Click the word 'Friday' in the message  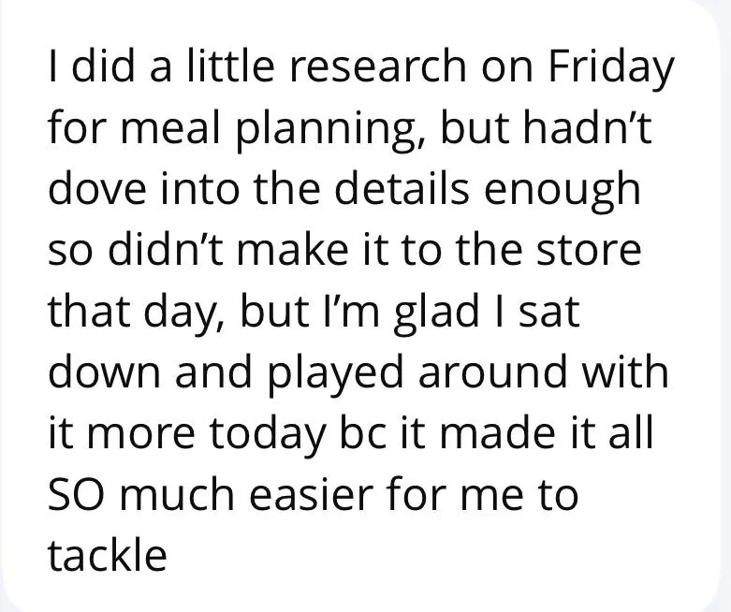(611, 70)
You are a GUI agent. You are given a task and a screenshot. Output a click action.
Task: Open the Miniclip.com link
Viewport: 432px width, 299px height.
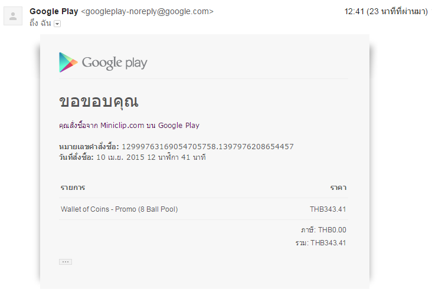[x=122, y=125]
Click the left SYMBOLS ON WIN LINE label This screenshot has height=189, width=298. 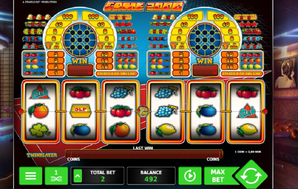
--
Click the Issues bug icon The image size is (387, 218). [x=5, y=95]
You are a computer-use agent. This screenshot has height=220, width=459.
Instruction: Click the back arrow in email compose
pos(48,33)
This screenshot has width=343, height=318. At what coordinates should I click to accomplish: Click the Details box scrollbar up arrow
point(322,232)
--
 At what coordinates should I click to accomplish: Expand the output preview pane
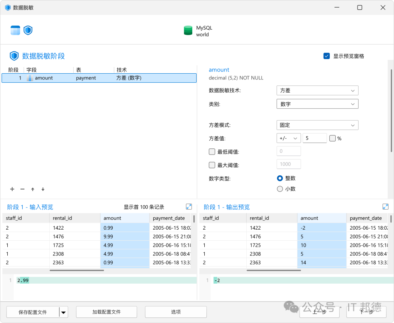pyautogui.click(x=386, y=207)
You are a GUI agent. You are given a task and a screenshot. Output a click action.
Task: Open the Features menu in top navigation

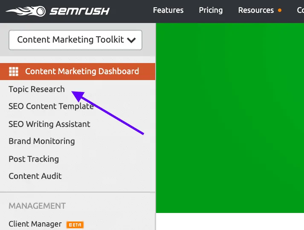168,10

• _What you are asked to do_: Repeat, word for word, the lines of the material above from the one holding "Task: Open the Miniclip.com link" through the one holding "Click the left". Leave out pictures.

• _Result for this exercise_:
Task: Open the Miniclip.com link
Viewport: 432px width, 299px height.
[x=122, y=125]
Click the left SYMBOLS ON WIN LINE label This screenshot has height=189, width=298. 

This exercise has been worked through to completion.